In view of the judgment of the Court of Justice of the European Union of June 29th, 2017 C-288/16 L, the Ministry of Finance of the Czech Republic issued information on the interpretation of the Article 69 of the VAT Act, concerning the exemption of services directly linked to the export of goods. Nevertheless, it also refers to applicable exemptions in case of imports.
Art. 144 (import) and Art. 146 (1) (e) (export) of the Council Directive 2006/112/EC on the common system of VAT have been reflected in this decision.
The subject of the dispute was the application of the exemption for exporting goods based on Article 146 of the Directive.
The company provided transportation and other services through intermediaries without direct contractual relationship with the purchaser. The Court of Justice of the European Union subsequently ruled as follows: “Article 146 (1) of the Council Directive must be interpreted as meaning that the exemption laid down in that provision does not apply to a supply of services, such as that at issue in the main proceedings, relating to a transaction consisting in the transport of goods to a third country, where those [export] services are not provided directly to the consignor or the consignee of those goods.“
Thus, the Ministry of Finance will apply the following interpretation of the exemption under the Article 69 of the VAT Act, with effect from March 1st, 2018:
Only those services can be exempt from Czech VAT that are objectively evoked for importing or exporting goods and contribute to their actual realization (binding condition).
Further, they must be provided directly (condition of method of binding), meaning there must be a contractual relationship between the provider of the service and exporter, importer, consignee or consignor.
This interpretation brings a serious competitive disadvantage for Czech forwarding companies, as not all EU states applied the above judgement in their jurisdictions yet.
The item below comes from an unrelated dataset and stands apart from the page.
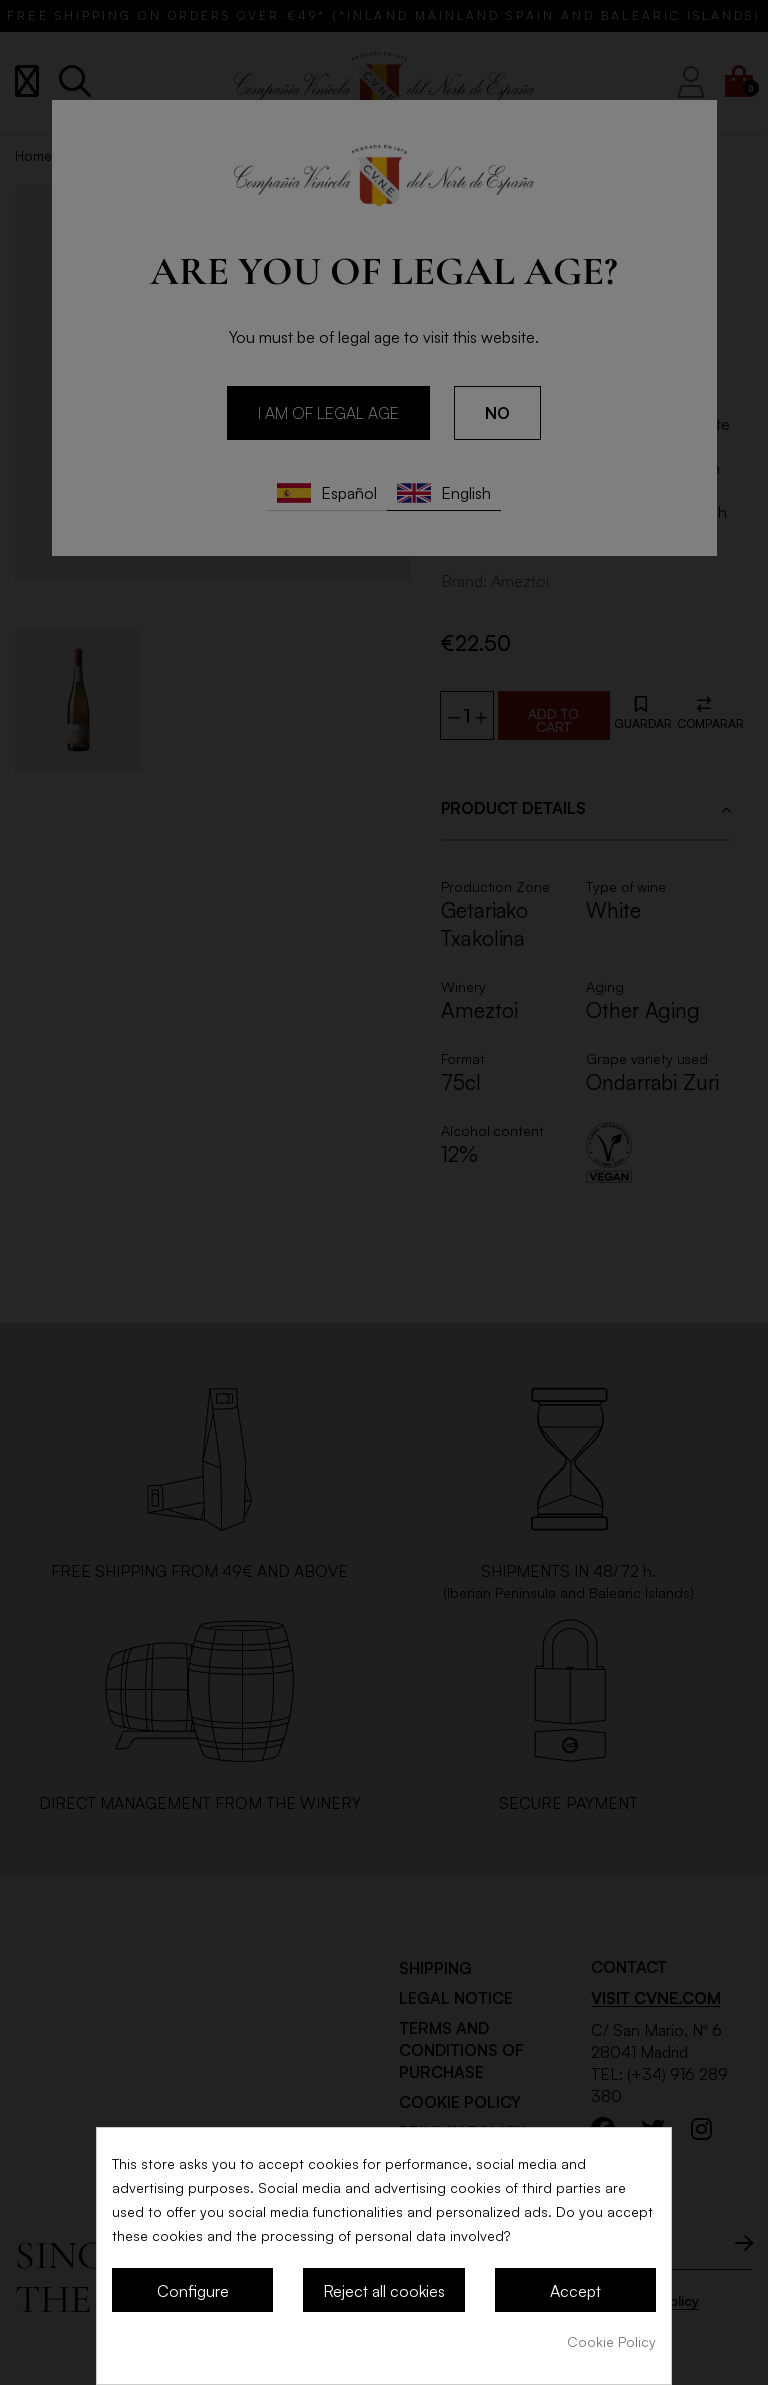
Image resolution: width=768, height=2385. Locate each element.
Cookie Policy (611, 2341)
It is expected that there will be a further development of the case.
In addition, in the case of the Czech Republic, there was an incorrect transposition of the Directive – the Article 69 (2) of the VAT Act states the necessity of direct link even in the case of imports, however the Ministry of Finance now permits the interpretation in accordance with the Directive, and therefore, the requirement of a direct link (condition of method of binding) will not be applied if the value of these services is included in the tax base.